I am joining the dataset with itself by passing it as a side input by setting the workerCacheMB to 500MB.
The dataset is a tuple and it looks like this: (String,Set(Integer)). The first element in the tuple is the URI and the next element is a set of entity indexes.
Most records in the dataset have under 500 entity indexes. However, there are about 7000 records which have over 10k entities and the maximum one has 171k entities.
I have some hot keys and hence the worker utitlization looks like this:
After it scaled up to 80 nodes and then scaled down to 1 node, it had already processed about 90% of the records.
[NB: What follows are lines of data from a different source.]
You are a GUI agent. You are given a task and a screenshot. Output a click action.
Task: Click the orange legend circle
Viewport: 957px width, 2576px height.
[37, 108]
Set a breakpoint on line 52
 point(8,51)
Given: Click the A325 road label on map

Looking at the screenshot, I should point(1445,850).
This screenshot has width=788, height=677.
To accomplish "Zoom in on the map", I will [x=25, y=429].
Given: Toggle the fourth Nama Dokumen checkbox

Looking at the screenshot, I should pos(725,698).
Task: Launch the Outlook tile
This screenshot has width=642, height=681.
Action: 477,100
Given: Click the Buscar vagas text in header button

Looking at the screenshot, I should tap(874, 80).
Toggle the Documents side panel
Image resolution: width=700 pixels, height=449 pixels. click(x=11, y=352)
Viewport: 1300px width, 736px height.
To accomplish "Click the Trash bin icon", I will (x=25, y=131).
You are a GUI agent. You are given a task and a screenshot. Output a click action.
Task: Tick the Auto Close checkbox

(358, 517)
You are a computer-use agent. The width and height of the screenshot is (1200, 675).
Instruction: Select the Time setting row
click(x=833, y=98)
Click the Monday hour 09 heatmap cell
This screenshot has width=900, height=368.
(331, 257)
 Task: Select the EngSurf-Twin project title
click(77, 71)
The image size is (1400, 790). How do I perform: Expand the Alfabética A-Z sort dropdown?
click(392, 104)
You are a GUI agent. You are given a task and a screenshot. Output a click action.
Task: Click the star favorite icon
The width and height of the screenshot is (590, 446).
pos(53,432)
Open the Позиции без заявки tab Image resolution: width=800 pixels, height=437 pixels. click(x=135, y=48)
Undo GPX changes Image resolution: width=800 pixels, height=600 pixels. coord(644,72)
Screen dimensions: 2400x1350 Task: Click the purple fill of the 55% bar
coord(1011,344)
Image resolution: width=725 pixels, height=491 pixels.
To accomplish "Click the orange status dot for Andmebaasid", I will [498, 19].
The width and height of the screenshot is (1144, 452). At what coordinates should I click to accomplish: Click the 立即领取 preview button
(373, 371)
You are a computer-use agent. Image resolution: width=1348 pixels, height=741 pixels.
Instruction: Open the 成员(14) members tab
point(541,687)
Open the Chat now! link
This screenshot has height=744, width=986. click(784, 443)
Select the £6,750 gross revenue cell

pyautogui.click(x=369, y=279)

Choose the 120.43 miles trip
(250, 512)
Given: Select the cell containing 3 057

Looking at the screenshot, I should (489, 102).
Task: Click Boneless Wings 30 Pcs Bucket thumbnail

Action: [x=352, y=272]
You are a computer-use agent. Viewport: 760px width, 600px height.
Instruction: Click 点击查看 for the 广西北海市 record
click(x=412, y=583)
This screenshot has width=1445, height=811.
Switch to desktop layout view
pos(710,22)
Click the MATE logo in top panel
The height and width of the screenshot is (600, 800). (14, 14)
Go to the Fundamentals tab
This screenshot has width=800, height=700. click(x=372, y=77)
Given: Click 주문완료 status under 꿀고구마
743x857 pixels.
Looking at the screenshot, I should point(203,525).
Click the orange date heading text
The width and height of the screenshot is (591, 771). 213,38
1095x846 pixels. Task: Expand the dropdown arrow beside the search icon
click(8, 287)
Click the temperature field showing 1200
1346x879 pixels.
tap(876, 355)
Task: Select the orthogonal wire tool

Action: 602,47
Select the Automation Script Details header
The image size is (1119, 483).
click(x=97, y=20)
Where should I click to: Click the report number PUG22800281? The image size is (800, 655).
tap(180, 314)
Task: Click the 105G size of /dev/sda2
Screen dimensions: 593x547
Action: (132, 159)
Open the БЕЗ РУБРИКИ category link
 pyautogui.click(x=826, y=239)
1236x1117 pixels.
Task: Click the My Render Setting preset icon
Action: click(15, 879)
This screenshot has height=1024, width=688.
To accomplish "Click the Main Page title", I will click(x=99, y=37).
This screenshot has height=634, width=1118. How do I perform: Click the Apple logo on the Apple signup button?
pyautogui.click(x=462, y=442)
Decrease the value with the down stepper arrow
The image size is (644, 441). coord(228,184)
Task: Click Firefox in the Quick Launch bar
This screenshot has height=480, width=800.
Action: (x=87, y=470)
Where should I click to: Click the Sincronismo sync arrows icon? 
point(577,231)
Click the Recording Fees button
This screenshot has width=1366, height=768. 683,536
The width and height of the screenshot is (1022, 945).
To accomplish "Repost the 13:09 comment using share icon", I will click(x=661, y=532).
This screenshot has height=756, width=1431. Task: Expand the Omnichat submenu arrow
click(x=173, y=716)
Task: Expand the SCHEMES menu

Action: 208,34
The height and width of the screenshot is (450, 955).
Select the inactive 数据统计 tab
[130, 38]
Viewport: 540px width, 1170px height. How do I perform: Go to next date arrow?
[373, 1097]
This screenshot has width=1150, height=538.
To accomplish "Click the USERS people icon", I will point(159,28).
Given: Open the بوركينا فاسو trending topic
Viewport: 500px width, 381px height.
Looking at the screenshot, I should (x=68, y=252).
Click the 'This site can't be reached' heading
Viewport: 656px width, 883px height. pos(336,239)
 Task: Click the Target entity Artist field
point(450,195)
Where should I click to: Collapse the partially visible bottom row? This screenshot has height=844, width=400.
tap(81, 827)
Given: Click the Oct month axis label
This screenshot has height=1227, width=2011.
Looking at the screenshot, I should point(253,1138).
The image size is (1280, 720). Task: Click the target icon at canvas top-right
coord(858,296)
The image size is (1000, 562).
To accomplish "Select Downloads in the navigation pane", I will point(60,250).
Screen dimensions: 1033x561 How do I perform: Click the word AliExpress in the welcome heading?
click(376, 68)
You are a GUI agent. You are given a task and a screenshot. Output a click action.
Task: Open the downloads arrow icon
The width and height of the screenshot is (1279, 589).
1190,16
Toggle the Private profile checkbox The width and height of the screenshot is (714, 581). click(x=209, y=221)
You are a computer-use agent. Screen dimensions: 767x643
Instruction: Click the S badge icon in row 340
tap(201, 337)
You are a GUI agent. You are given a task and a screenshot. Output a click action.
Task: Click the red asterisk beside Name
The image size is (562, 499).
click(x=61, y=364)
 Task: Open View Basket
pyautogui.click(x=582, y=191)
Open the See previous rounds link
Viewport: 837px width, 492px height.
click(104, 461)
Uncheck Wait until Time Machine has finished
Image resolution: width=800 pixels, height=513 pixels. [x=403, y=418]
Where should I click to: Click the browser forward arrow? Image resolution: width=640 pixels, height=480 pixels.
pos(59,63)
I assume, the hot keys have got stuck in the last one node and it took the rest of the time to process all the hotkeys.
I tried the --experiments=shuffle_mode=service option. Though it gave an improvement, the problem persists. I was thinking about ways to use the sharded HotKey join mentioned here, how ever since I need to find similarity I don't think I can afford to split the hot entities and rejoin them.
I was wondering if there is a way to solve it or if I basically have to live with this.
Obviously, this is a crude way to find sims. However, I am interested in finding solution to the Data engineering part of the problem, while letting ML engineers iterate on the Sim finding algorithms.
The stripped down version of the code looks as follows:
private def findSimilarities(e1: Set[Integer], e2: Set[Integer]): Float = {
val common = e1.intersect(e2)
val cosine = (common.size.toFloat) / (e1.size + e2.size).toFloat
cosine
}
val topN = sortedReverseTake[ElementSims](250)(by(_.getScore))
elements
.withSideInputs(elementsSI)
.flatMap { case (e1, si) =>
val fromUri = e1._1.toString
val fromEntities = e1._2
val sideInput: List[(String, Set[Integer])] = si(elementsSI)
val sims: List[ElementSims] = findSimilarities(fromUri,fromEntities,
sideInput)
topN(sims)
}
.toSCollection
.saveAsAvroFile(outputGCS)